There were no significant associations between the clinico-pathological characteristics of the tumours and expression levels of either MCT1 or MCT4 (Table 1). CD147 expression was significantly associated with FIGO 2009 stage (Pearson Correlation Coefficient = 0.24), although this association would not be considered significant if allowance was made for the number of characteristics tested.

When the expression of these three metabolic markers was correlated with patient survival parameters (recurrence free, cancer specific and overall survival), MCT1 was identified as a prognostic marker in EC. Using an unadjusted Log-rank test, patients with high MCT1 expression showed reduced recurrence free and cancer specific survival and a significantly reduced overall survival (Fig. 3a-c, respectively).

Amongst survival outcome covariates (grade, FIGO stage, tumour size, LVSI and depth of myometrial invasion), grade and FIGO 2009 stage were the most significant prognostic factors in our study (Table 2). In order to evaluate whether MCT1 expression was an independent prognostic factor, MCT1 expression was tested in a large adjusted model with all of the listed covariates and a simpler model with just the major predictors, grade and stage (Table 2). In these analyses, MCT1 remained statistically significant after adjustment for all six possible covariates as well as in the simpler stage and grade-adjusted model (Table 2).

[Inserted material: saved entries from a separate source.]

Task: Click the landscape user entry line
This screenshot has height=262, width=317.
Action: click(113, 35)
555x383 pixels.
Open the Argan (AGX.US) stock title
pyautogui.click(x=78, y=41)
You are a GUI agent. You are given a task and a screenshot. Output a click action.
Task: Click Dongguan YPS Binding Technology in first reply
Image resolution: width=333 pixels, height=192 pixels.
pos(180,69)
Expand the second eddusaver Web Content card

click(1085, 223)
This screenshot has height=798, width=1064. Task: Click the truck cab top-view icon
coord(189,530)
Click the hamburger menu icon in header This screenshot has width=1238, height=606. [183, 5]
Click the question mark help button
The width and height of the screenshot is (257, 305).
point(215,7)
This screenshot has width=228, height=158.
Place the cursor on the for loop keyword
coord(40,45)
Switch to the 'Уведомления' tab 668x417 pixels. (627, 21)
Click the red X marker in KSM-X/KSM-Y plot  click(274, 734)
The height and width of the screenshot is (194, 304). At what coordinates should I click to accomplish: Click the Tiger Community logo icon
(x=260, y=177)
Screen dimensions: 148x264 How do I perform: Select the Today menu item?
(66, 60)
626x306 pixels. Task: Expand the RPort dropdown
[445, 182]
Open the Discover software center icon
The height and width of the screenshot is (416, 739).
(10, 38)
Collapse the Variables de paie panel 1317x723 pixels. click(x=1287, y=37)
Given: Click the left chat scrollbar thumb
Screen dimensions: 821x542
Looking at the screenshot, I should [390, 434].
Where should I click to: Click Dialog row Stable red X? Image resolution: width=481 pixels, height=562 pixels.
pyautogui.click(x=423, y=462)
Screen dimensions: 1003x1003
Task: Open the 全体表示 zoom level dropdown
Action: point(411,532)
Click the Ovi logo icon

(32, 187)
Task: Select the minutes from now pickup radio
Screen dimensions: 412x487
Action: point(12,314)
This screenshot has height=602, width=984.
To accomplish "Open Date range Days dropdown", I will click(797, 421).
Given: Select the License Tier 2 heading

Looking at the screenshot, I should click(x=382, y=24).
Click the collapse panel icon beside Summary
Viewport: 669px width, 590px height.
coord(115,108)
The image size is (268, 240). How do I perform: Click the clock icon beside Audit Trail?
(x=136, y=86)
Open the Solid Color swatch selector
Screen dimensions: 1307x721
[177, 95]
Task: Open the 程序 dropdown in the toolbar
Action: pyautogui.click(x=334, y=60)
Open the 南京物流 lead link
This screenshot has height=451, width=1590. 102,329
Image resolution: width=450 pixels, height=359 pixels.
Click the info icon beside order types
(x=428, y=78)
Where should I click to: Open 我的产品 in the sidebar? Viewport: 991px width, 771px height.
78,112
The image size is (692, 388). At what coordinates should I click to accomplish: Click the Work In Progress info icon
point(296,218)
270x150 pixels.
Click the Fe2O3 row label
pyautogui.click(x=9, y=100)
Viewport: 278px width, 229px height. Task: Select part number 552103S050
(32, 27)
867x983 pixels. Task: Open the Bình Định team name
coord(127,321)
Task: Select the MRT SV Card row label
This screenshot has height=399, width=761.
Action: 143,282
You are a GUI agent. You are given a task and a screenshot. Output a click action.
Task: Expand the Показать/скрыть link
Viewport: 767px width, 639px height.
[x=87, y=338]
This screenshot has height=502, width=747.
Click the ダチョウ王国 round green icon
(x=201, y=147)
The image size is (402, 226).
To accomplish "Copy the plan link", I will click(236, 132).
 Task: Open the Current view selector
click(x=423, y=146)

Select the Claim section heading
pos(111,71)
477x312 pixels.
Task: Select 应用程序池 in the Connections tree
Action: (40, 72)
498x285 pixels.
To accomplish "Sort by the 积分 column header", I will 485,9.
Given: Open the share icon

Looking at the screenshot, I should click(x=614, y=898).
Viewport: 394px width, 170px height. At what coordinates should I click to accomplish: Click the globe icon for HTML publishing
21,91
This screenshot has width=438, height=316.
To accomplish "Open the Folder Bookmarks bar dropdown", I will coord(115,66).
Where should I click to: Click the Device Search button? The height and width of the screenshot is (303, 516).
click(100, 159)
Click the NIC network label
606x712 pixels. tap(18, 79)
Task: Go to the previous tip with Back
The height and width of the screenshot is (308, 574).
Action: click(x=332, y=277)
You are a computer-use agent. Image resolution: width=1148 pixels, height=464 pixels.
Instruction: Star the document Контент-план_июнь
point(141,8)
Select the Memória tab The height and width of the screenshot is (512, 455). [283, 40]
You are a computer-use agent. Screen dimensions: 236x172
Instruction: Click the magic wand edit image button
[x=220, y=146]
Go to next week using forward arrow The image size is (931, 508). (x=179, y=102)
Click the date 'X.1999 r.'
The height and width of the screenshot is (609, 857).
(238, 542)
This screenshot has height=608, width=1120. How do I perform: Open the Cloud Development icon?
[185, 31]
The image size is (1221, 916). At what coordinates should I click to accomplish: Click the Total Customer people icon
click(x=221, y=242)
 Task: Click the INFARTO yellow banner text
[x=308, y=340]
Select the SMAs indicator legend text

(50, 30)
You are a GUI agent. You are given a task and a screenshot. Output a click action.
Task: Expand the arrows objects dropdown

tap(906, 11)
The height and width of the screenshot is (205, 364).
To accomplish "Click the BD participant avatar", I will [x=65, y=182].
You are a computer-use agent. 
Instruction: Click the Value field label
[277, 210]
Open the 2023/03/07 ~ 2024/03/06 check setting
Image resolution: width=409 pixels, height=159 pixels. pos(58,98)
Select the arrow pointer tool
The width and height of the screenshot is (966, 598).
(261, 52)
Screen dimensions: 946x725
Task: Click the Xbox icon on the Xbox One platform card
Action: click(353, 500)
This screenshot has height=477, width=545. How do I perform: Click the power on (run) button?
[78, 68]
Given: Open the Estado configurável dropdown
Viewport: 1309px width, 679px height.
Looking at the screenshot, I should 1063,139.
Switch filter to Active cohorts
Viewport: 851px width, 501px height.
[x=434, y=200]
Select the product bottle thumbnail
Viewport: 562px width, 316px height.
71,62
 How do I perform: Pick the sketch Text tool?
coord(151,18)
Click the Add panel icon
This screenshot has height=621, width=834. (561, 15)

Due to the limited number of events observed for recurrence free and cancer specific survival, full adjustment for covariates was not possible for these endpoints. Therefore, we used a simpler adjustment for the most important predictor of survival in our cohort, which was grade, and fitted this as a stratified Log-rank test and Cox regression model.

When the overall cohort was stratified according to grade (I/II vs III), similar to the unadjusted model, an increased trend towards reduced recurrence free, cancer specific and overall survival was observed in patients with high MCT1 expressing grade III (mainly composed of Non-EEC) tumours (Fig. 3d-f). This effect reached statistical significance for overall survival (Table 3). There were too few events in patients with grade I/II tumours for meaningful statistical analysis (only composed of EEC tumours, shown in Additional file 1: Figure S1). Grade stratified Cox proportional hazard analysis performed on other markers (CD147 and MCT4) showed an increased risk of earlier time to event for patients with high CD147 expression but this effect did not reach statistical significance. There were no significant associations between these two metabolic markers and any of the survival parameters evaluated in this study (Table 3).